First of all I would like to say that I am not a student trying to get his homework solved. Rather I am a software developer trying to implement a game that has a probabilistic side... In case it makes any difference .

The abstraction of the problem is pretty simple and hope someone more seasoned in statistics can point me in the right direction:

**Imagine an urn with N balls, of which B balls are white and N-B are black. I draw M balls out of the urn with replacement, however, every time I get a white ball i paint it black (or replace the white ball with a black one). I want to express the probability that I have exactly X white balls remaining in the urn (obviously 0 <= X <= B) after the M trials.**

If it makes any difference B is small (<100), N is very large (N>10^5) and M/N is in (0, 1). So limits could be applied if needed..

After a bit of wiki reading the problem seems very close to a Hypergeometric distribution but in my case the probabilities of drawing a white/black balls does not change in the same way.

In my case the probability for drawing white ball goes: B/N -> (B-1)/N -> ... -> 1/N -> 0 when drawing a white ball, and remains constant when drawing a black one. In the example of the hypergeometric distribution B/N -> (B-1)/(N-1) -> ... -> 0/(N-B) if I draw white and B/N -> B/(N-1) -> ... -> B/(N-M) if i draw black. But experimentally I see the probability distribution I'm looking for has a shape similar to a hypergeometric probability distribution..

Remembering my high school days I could calculate the average number of balls as a function of M/N and verified this by simulation. Also through simulation I plotted the probability distribution, and created an empirical model that i use now. But it could be way cooler to have some sort of a algebraic formula.

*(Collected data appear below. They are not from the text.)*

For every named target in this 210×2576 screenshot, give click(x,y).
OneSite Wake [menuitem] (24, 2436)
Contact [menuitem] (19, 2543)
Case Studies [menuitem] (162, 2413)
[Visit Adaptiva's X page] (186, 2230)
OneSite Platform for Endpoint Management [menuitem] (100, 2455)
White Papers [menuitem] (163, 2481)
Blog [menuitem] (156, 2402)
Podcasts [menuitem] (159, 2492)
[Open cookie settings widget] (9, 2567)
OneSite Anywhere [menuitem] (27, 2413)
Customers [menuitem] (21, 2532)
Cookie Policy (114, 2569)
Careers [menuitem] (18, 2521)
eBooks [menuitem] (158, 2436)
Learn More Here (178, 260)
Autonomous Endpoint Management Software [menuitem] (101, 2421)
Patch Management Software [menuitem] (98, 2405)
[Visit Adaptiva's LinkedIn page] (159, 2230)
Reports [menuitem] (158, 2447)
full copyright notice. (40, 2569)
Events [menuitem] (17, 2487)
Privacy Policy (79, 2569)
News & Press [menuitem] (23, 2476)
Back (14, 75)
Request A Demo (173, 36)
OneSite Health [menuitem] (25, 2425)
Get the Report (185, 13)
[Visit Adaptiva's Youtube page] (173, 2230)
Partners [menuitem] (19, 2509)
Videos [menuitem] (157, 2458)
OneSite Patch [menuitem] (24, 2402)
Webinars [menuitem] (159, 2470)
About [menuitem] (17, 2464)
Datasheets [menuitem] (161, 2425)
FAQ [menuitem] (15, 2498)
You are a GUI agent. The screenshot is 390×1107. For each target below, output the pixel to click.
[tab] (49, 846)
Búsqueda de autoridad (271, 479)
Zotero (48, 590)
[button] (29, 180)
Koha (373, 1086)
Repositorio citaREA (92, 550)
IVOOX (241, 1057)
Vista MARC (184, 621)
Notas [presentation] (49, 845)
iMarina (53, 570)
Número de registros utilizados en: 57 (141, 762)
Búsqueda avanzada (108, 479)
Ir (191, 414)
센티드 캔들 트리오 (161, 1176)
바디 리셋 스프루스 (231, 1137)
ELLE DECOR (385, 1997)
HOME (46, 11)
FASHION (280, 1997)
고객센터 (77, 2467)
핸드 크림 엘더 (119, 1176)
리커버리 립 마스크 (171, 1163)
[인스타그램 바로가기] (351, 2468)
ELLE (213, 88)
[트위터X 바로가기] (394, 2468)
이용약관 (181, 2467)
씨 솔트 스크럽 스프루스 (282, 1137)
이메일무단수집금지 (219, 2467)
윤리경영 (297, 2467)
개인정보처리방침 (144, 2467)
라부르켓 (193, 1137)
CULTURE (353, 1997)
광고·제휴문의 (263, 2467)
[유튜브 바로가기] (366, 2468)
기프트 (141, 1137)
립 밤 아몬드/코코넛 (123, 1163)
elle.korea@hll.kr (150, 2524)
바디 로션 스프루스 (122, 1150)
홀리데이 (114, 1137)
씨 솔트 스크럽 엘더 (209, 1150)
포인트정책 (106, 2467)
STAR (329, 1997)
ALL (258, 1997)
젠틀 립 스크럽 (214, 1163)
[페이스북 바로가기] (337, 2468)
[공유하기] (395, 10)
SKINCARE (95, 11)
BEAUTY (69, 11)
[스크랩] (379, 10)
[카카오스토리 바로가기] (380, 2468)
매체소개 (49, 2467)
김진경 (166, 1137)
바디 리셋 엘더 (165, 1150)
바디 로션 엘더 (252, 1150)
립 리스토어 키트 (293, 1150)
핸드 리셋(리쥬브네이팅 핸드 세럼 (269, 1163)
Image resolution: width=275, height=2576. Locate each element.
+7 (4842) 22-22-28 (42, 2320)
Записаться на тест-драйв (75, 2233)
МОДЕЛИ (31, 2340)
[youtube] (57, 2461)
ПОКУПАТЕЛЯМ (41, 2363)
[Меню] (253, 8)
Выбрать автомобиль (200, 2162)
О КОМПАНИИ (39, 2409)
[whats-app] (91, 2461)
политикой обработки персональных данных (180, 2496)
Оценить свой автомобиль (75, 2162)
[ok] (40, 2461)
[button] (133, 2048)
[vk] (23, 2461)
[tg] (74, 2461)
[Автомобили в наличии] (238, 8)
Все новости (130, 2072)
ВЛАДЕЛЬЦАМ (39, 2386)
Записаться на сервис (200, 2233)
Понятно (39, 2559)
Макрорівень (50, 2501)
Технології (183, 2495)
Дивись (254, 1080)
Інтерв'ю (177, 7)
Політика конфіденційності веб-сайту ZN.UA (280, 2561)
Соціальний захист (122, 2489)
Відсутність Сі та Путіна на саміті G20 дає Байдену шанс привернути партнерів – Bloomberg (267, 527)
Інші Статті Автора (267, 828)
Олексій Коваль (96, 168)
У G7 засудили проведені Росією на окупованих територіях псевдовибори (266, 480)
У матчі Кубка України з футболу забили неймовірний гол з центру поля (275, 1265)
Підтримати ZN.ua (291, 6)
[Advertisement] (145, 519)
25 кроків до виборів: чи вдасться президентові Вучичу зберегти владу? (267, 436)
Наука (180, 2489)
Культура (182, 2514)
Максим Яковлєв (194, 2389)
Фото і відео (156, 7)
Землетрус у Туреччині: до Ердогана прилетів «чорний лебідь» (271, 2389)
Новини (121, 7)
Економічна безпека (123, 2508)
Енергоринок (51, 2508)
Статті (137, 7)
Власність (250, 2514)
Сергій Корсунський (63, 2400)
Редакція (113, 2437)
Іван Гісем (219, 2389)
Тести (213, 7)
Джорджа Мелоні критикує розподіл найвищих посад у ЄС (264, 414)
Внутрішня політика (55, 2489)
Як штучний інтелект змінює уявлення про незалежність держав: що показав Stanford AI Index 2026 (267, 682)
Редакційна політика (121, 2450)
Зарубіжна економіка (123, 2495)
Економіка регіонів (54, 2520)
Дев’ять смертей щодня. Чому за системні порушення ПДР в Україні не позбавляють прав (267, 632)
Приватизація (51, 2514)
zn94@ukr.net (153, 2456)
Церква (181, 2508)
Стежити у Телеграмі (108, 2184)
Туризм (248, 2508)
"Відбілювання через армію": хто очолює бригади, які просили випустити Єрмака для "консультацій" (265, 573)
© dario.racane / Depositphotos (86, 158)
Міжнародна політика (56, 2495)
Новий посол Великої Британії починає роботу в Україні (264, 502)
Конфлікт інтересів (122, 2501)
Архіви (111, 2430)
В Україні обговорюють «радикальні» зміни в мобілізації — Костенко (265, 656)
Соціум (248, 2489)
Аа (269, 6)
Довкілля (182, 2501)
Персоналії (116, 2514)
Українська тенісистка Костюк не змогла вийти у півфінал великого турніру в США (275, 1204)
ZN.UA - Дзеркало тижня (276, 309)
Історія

I also tried expressing the problem as a bayesian network where i can compute probabilities faster than by simulating. It works quite well but does not give me an algebraic function...

Another approach I think is feasible is a ``brute" counting all possible draw sequences. Each ball can be consider a digit in base N and the sequence of M draws results in a number in base N with M digits => I have ~N^M possible draw sequences. Imagine also the digits given to the white balls are numbered 1 to B. The problem is that I can not count all the numbers between [1, N^M) that have any X digits in the set of the first B digits, but not any of the rest of the (B-X) digits. Do you think this is a better approach?

Needles to say, any advice is greatly appreciated.

Thank you,

Radu